In deze zaak heeft de voorzieningenrechter van de Rechtbank Midden-Nederland op 26 januari 2024 uitspraak gedaan in een verzoek om voorlopige voorziening, ingediend door een verzoeker uit een onbekende woonplaats tegen het college van burgemeester en wethouders van de gemeente Zeist. De verzoeker had een drietal bezwaarschriften ingediend tegen besluiten van het college, welke bezwaren waren voorgelegd aan de Adviescommissie bezwaarschriften. Voordat de adviescommissie haar advies kon uitbrengen, had er op 11 januari 2024 een hoorzitting plaatsgevonden.

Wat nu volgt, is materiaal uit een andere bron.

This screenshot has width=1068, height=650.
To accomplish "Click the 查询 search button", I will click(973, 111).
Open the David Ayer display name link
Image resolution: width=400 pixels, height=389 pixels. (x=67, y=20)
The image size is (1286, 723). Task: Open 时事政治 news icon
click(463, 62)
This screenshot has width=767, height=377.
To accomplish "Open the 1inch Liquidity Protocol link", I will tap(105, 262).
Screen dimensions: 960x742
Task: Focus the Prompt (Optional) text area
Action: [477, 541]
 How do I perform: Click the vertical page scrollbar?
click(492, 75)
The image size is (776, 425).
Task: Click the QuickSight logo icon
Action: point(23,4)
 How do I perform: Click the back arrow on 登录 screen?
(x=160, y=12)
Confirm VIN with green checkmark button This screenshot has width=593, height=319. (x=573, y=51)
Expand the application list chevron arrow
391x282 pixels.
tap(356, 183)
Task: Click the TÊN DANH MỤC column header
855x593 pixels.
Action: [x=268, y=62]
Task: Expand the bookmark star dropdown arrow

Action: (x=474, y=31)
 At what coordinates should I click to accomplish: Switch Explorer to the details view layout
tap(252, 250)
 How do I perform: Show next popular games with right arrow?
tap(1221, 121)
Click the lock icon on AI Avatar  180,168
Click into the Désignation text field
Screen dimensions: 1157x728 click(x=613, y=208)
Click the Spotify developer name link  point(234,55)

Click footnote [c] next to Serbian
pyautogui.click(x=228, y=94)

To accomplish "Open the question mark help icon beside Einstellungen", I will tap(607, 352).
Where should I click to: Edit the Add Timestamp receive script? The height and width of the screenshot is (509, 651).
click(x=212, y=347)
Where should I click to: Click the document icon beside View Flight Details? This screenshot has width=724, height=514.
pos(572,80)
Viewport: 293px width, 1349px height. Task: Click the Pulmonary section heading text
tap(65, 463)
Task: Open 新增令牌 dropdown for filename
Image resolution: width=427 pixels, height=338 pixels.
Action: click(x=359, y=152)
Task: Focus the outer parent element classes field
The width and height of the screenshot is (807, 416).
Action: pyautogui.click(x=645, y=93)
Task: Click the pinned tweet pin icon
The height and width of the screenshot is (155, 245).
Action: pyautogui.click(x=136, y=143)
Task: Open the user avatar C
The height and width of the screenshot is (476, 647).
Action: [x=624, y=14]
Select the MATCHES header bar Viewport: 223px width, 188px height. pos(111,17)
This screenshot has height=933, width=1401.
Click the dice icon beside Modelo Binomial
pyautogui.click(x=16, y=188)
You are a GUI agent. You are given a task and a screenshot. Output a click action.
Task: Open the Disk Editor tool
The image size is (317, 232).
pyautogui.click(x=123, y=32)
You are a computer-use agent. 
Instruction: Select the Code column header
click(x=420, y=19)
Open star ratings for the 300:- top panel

De verzoeker vroeg de voorzieningenrechter om het college te verplichten alle op de zaak betrekking hebbende stukken te verstrekken aan hem en aan de adviescommissie, alvorens een tweede hoorzitting te houden. De voorzieningenrechter heeft echter geoordeeld dat het verzoek kennelijk niet-ontvankelijk was en heeft besloten om zonder zitting uitspraak te doen. De voorzieningenrechter heeft vastgesteld dat het verzoek niet gericht was op de rechtsgevolgen van de bestreden besluiten, maar op het procesverloop van de procedure die het college volgde. Dit viel buiten de reikwijdte van de voorlopige voorziening die de voorzieningenrechter kan treffen.
Daarom heeft de voorzieningenrechter het verzoek afgewezen en is er geen aanleiding voor een proceskostenveroordeling. De uitspraak is openbaar gedaan en een afschrift is verzonden aan de betrokken partijen. De uitspraak is gedaan door mr. K. de Meulder, in aanwezigheid van griffier mr. I.C. de Zeeuw-'t Lam.